§ **Activity**
Return each entry below without any alteration.

(Records excerpted from a collection)
────────────────────

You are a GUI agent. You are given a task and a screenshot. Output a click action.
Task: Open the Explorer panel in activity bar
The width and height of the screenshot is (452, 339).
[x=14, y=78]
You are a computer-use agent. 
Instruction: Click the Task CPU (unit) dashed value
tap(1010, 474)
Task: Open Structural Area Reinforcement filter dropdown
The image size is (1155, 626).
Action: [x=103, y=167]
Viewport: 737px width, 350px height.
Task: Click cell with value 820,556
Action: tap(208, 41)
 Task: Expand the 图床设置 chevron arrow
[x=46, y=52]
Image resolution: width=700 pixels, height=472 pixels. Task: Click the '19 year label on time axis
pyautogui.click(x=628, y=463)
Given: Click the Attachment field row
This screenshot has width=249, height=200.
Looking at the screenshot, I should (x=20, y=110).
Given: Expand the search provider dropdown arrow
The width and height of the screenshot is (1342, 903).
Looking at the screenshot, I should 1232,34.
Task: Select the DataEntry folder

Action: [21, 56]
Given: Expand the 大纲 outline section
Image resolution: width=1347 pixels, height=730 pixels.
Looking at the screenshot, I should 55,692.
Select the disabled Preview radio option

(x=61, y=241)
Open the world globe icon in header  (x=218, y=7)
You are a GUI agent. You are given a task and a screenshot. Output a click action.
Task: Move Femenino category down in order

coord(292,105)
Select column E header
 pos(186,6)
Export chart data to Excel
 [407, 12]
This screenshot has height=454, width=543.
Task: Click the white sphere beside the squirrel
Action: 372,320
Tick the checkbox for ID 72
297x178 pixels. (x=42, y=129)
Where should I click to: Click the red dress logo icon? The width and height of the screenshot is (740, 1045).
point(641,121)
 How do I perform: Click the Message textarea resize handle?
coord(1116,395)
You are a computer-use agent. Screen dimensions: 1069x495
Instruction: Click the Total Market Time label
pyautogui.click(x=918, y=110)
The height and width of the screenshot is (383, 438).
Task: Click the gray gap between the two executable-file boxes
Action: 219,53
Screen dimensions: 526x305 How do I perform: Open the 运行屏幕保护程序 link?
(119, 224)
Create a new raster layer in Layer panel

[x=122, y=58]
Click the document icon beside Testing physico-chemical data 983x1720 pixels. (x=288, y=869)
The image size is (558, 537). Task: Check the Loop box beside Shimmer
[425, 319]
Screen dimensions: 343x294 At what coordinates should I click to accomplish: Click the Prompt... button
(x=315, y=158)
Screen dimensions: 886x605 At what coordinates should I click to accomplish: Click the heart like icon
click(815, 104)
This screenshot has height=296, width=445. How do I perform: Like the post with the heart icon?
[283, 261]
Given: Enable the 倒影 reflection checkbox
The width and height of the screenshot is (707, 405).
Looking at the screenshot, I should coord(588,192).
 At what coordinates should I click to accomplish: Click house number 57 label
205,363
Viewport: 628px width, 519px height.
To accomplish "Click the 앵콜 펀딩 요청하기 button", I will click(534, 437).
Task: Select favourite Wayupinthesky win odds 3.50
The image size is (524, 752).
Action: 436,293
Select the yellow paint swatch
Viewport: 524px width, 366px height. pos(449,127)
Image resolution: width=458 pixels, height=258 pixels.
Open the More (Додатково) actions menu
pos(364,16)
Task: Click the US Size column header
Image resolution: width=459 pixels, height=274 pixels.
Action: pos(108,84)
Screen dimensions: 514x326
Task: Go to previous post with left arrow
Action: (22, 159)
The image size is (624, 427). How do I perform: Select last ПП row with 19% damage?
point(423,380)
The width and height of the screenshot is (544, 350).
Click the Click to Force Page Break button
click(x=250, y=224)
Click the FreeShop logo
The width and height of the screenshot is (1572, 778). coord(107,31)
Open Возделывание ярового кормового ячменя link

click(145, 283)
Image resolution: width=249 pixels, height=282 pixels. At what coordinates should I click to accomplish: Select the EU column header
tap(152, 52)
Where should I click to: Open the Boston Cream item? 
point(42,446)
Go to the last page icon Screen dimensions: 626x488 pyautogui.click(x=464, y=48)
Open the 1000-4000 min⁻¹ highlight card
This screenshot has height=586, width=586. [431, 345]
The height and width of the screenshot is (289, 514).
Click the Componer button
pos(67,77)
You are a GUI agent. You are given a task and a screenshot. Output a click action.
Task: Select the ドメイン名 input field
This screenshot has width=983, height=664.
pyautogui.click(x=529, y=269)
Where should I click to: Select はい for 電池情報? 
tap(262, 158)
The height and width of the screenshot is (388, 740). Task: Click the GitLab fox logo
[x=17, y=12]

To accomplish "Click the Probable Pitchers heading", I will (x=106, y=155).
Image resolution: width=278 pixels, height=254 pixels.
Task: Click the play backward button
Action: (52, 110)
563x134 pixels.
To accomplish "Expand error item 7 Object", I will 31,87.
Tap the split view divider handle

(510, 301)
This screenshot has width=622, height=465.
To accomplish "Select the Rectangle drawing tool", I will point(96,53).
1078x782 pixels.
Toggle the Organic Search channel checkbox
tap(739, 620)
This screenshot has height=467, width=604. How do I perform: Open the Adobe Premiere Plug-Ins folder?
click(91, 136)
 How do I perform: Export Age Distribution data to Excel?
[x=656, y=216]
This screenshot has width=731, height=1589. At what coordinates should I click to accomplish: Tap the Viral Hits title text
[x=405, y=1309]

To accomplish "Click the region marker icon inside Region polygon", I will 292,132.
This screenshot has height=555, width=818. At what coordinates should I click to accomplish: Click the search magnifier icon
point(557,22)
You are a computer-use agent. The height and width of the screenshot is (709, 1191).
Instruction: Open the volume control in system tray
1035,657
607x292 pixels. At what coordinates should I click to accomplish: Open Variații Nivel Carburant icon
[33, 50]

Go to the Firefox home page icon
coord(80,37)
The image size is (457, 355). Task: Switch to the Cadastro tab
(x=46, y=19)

────────────────────

§ **Task output**
You are a GUI agent. You are given a task and a screenshot. Output a click action.
Task: Open the Explorer panel in activity bar
The width and height of the screenshot is (452, 339).
[x=14, y=78]
You are a computer-use agent. 
Instruction: Click the Task CPU (unit) dashed value
tap(1010, 474)
Task: Open Structural Area Reinforcement filter dropdown
The image size is (1155, 626).
Action: [x=103, y=167]
Viewport: 737px width, 350px height.
Task: Click cell with value 820,556
Action: tap(208, 41)
 Task: Expand the 图床设置 chevron arrow
[x=46, y=52]
Image resolution: width=700 pixels, height=472 pixels. Task: Click the '19 year label on time axis
pyautogui.click(x=628, y=463)
Given: Click the Attachment field row
This screenshot has width=249, height=200.
Looking at the screenshot, I should (x=20, y=110).
Given: Expand the search provider dropdown arrow
The width and height of the screenshot is (1342, 903).
Looking at the screenshot, I should 1232,34.
Task: Select the DataEntry folder

Action: [21, 56]
Given: Expand the 大纲 outline section
Image resolution: width=1347 pixels, height=730 pixels.
Looking at the screenshot, I should 55,692.
Select the disabled Preview radio option

(x=61, y=241)
Open the world globe icon in header  (x=218, y=7)
You are a GUI agent. You are given a task and a screenshot. Output a click action.
Task: Move Femenino category down in order

coord(292,105)
Select column E header
 pos(186,6)
Export chart data to Excel
 [407, 12]
This screenshot has height=454, width=543.
Task: Click the white sphere beside the squirrel
Action: 372,320
Tick the checkbox for ID 72
297x178 pixels. (x=42, y=129)
Where should I click to: Click the red dress logo icon? The width and height of the screenshot is (740, 1045).
point(641,121)
 How do I perform: Click the Message textarea resize handle?
coord(1116,395)
You are a computer-use agent. Screen dimensions: 1069x495
Instruction: Click the Total Market Time label
pyautogui.click(x=918, y=110)
The height and width of the screenshot is (383, 438).
Task: Click the gray gap between the two executable-file boxes
Action: 219,53
Screen dimensions: 526x305 How do I perform: Open the 运行屏幕保护程序 link?
(119, 224)
Create a new raster layer in Layer panel

[x=122, y=58]
Click the document icon beside Testing physico-chemical data 983x1720 pixels. (x=288, y=869)
The image size is (558, 537). Task: Check the Loop box beside Shimmer
[425, 319]
Screen dimensions: 343x294 At what coordinates should I click to accomplish: Click the Prompt... button
(x=315, y=158)
Screen dimensions: 886x605 At what coordinates should I click to accomplish: Click the heart like icon
click(815, 104)
This screenshot has height=296, width=445. How do I perform: Like the post with the heart icon?
[283, 261]
Given: Enable the 倒影 reflection checkbox
The width and height of the screenshot is (707, 405).
Looking at the screenshot, I should coord(588,192).
 At what coordinates should I click to accomplish: Click house number 57 label
205,363
Viewport: 628px width, 519px height.
To accomplish "Click the 앵콜 펀딩 요청하기 button", I will click(534, 437).
Task: Select favourite Wayupinthesky win odds 3.50
The image size is (524, 752).
Action: 436,293
Select the yellow paint swatch
Viewport: 524px width, 366px height. pos(449,127)
Image resolution: width=458 pixels, height=258 pixels.
Open the More (Додатково) actions menu
pos(364,16)
Task: Click the US Size column header
Image resolution: width=459 pixels, height=274 pixels.
Action: pos(108,84)
Screen dimensions: 514x326
Task: Go to previous post with left arrow
Action: (22, 159)
The image size is (624, 427). How do I perform: Select last ПП row with 19% damage?
point(423,380)
The width and height of the screenshot is (544, 350).
Click the Click to Force Page Break button
click(x=250, y=224)
Click the FreeShop logo
The width and height of the screenshot is (1572, 778). coord(107,31)
Open Возделывание ярового кормового ячменя link

click(145, 283)
Image resolution: width=249 pixels, height=282 pixels. At what coordinates should I click to accomplish: Select the EU column header
tap(152, 52)
Where should I click to: Open the Boston Cream item? 
point(42,446)
Go to the last page icon Screen dimensions: 626x488 pyautogui.click(x=464, y=48)
Open the 1000-4000 min⁻¹ highlight card
This screenshot has height=586, width=586. [431, 345]
The height and width of the screenshot is (289, 514).
Click the Componer button
pos(67,77)
You are a GUI agent. You are given a task and a screenshot. Output a click action.
Task: Select the ドメイン名 input field
This screenshot has width=983, height=664.
pyautogui.click(x=529, y=269)
Where should I click to: Select はい for 電池情報? 
tap(262, 158)
The height and width of the screenshot is (388, 740). Task: Click the GitLab fox logo
[x=17, y=12]

To accomplish "Click the Probable Pitchers heading", I will (x=106, y=155).
Image resolution: width=278 pixels, height=254 pixels.
Task: Click the play backward button
Action: (52, 110)
563x134 pixels.
To accomplish "Expand error item 7 Object", I will 31,87.
Tap the split view divider handle

(510, 301)
This screenshot has width=622, height=465.
To accomplish "Select the Rectangle drawing tool", I will point(96,53).
1078x782 pixels.
Toggle the Organic Search channel checkbox
tap(739, 620)
This screenshot has height=467, width=604. How do I perform: Open the Adobe Premiere Plug-Ins folder?
click(91, 136)
 How do I perform: Export Age Distribution data to Excel?
[x=656, y=216]
This screenshot has width=731, height=1589. At what coordinates should I click to accomplish: Tap the Viral Hits title text
[x=405, y=1309]

To accomplish "Click the region marker icon inside Region polygon", I will 292,132.
This screenshot has height=555, width=818. At what coordinates should I click to accomplish: Click the search magnifier icon
point(557,22)
You are a computer-use agent. The height and width of the screenshot is (709, 1191).
Instruction: Open the volume control in system tray
1035,657
607x292 pixels. At what coordinates should I click to accomplish: Open Variații Nivel Carburant icon
[33, 50]

Go to the Firefox home page icon
coord(80,37)
The image size is (457, 355). Task: Switch to the Cadastro tab
(x=46, y=19)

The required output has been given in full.